_What you need to do_
Verbatim copy without pictures. Please print every entry as it stands.

(Pixel coordinate grounding data)
##########

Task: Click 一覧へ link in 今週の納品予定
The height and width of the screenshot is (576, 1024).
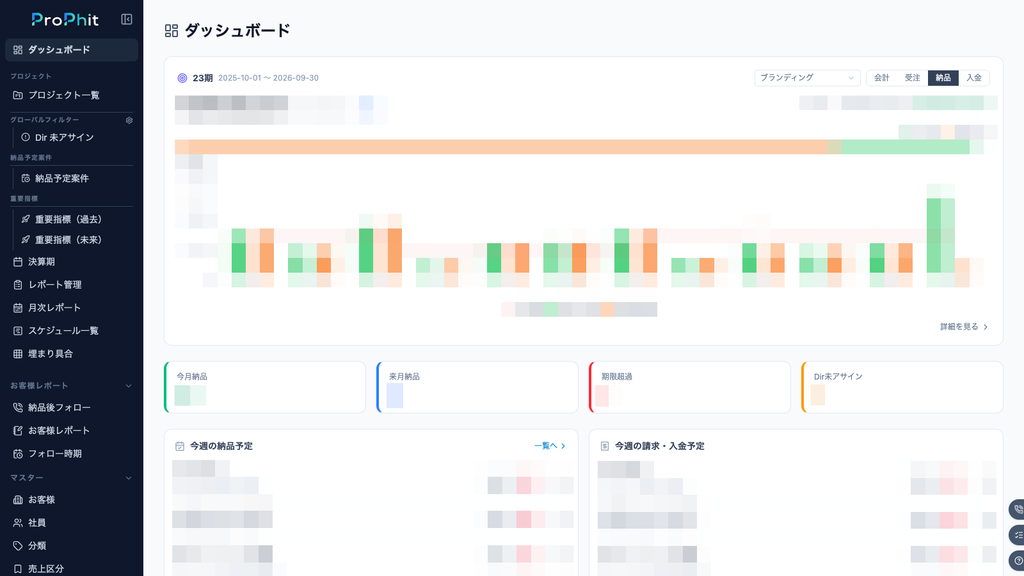Action: 550,446
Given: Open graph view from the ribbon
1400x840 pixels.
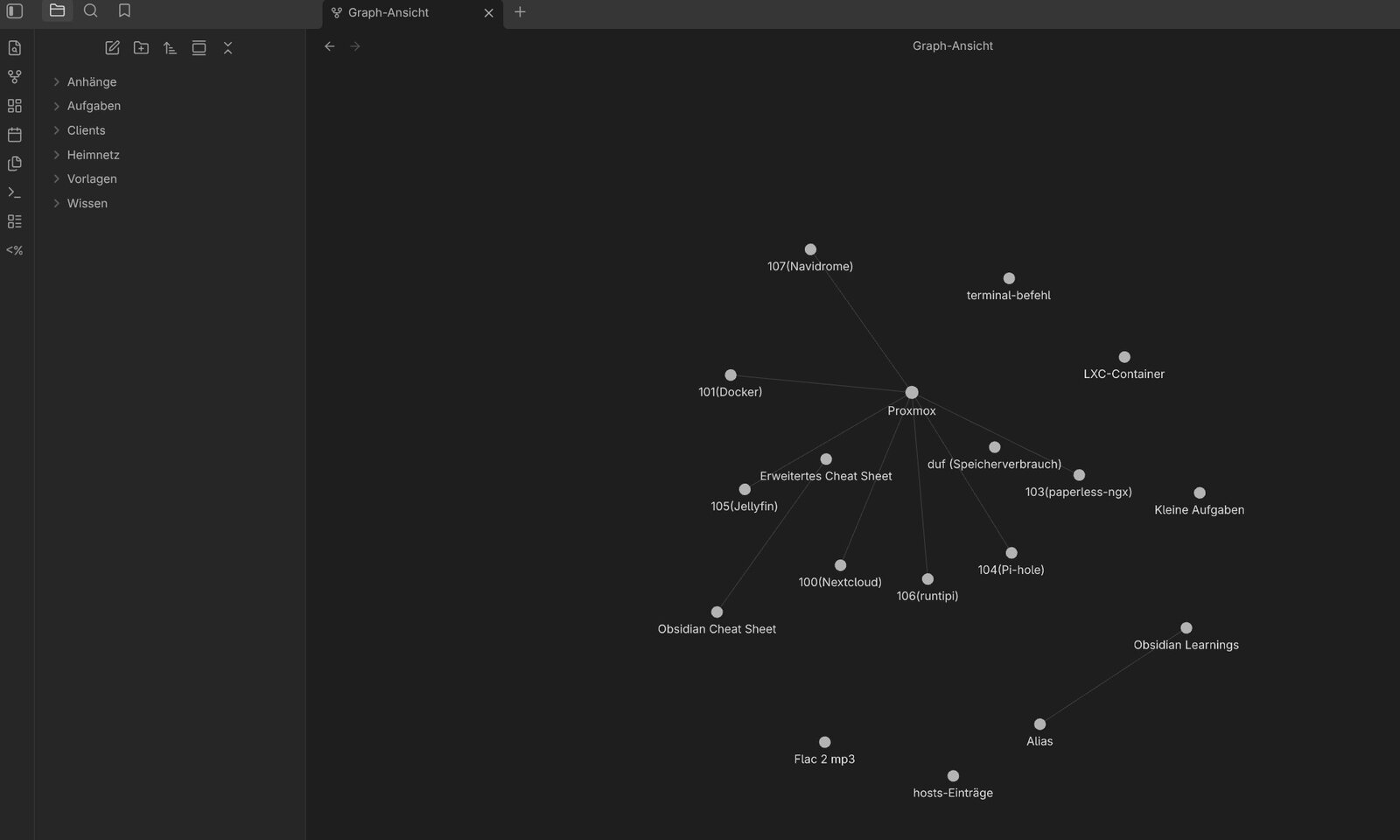Looking at the screenshot, I should [15, 77].
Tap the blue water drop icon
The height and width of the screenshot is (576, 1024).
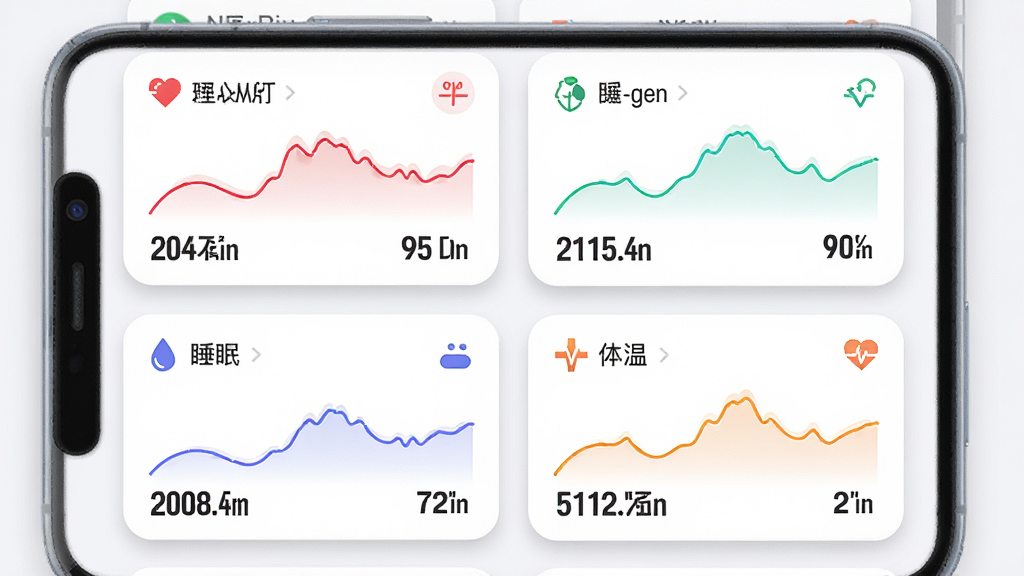click(163, 355)
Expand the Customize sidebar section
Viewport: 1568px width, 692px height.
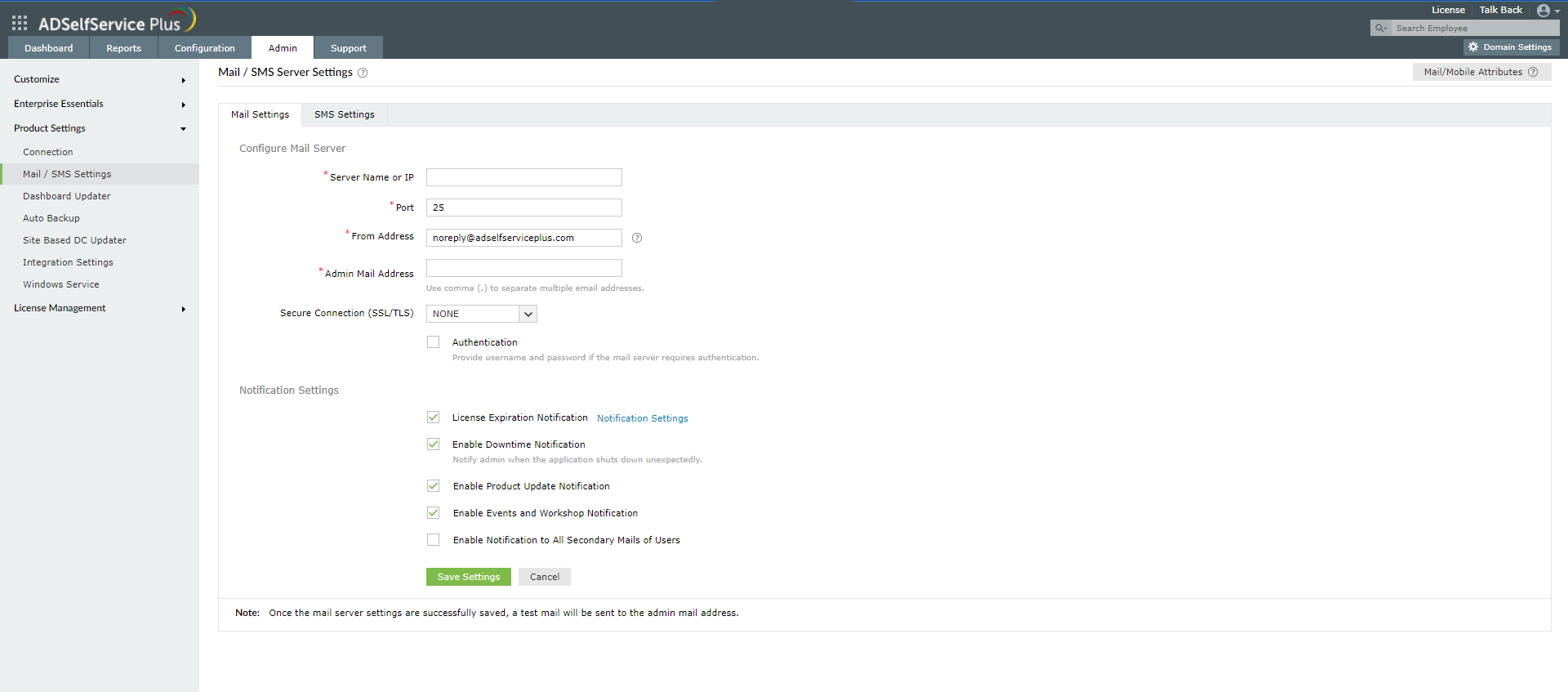pyautogui.click(x=100, y=79)
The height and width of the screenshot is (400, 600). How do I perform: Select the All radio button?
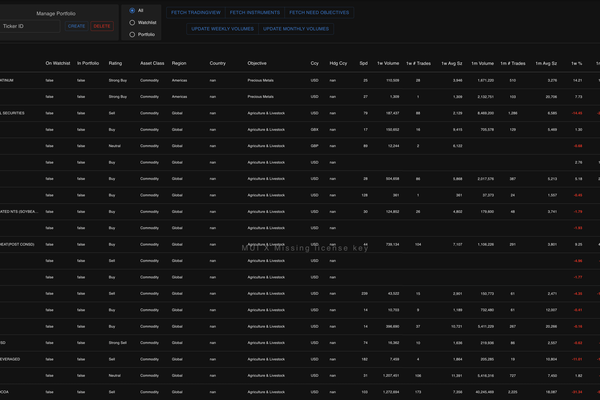click(x=132, y=11)
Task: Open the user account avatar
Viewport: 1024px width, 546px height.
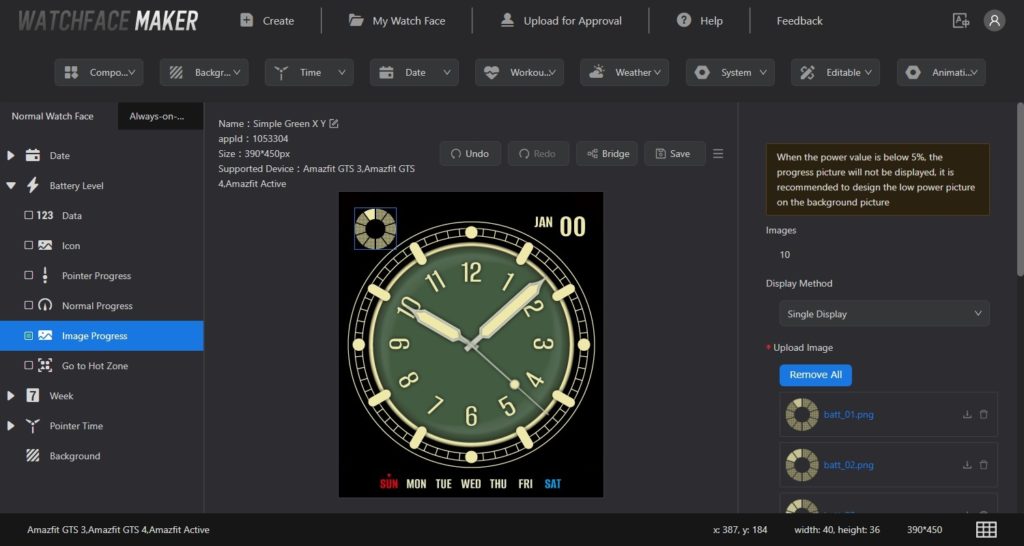Action: 994,20
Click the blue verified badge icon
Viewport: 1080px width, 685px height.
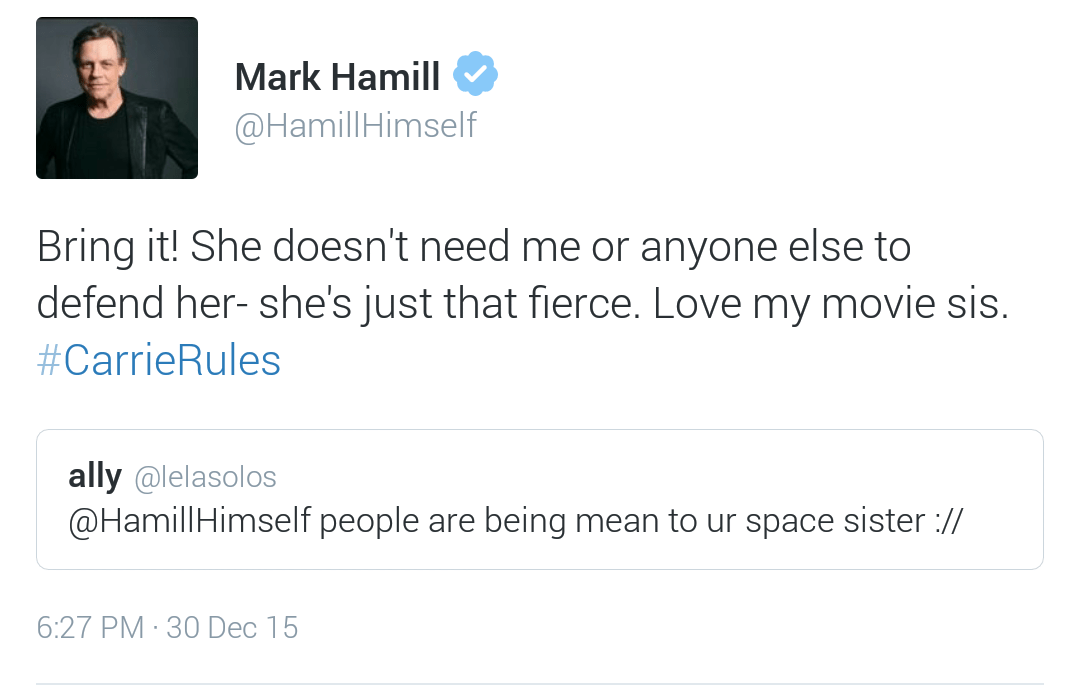tap(476, 74)
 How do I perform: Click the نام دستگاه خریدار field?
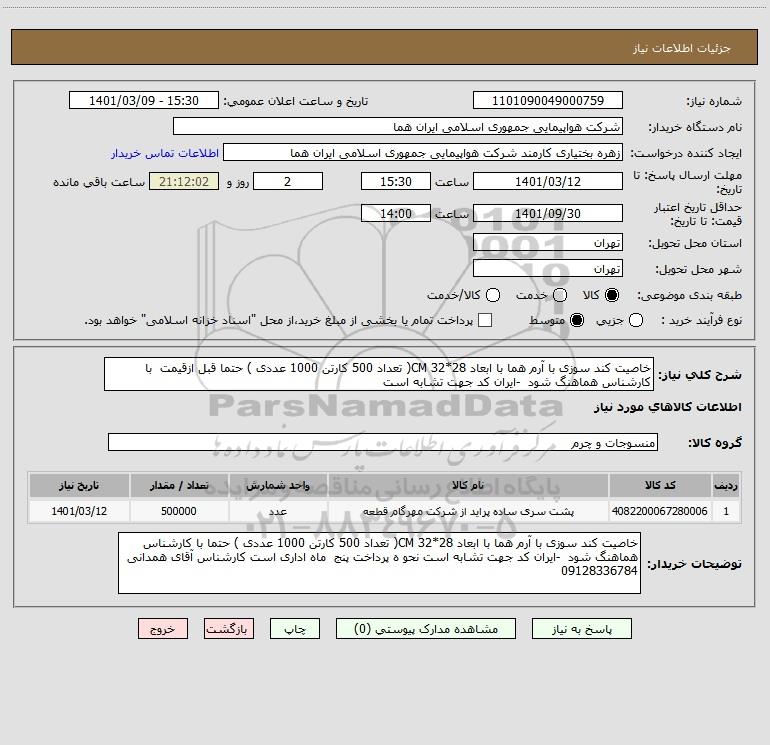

##########

_Response box_
Task: Click 一覧へ link in 今週の納品予定
The height and width of the screenshot is (576, 1024).
Action: 550,446
Given: Open graph view from the ribbon
1400x840 pixels.
Looking at the screenshot, I should [15, 77].
Tap the blue water drop icon
The height and width of the screenshot is (576, 1024).
click(163, 355)
Expand the Customize sidebar section
Viewport: 1568px width, 692px height.
pyautogui.click(x=100, y=79)
The height and width of the screenshot is (400, 600). How do I perform: Select the All radio button?
click(x=132, y=11)
Task: Open the user account avatar
Viewport: 1024px width, 546px height.
Action: 994,20
Click the blue verified badge icon
Viewport: 1080px width, 685px height.
tap(476, 74)
 How do I perform: Click the نام دستگاه خریدار field?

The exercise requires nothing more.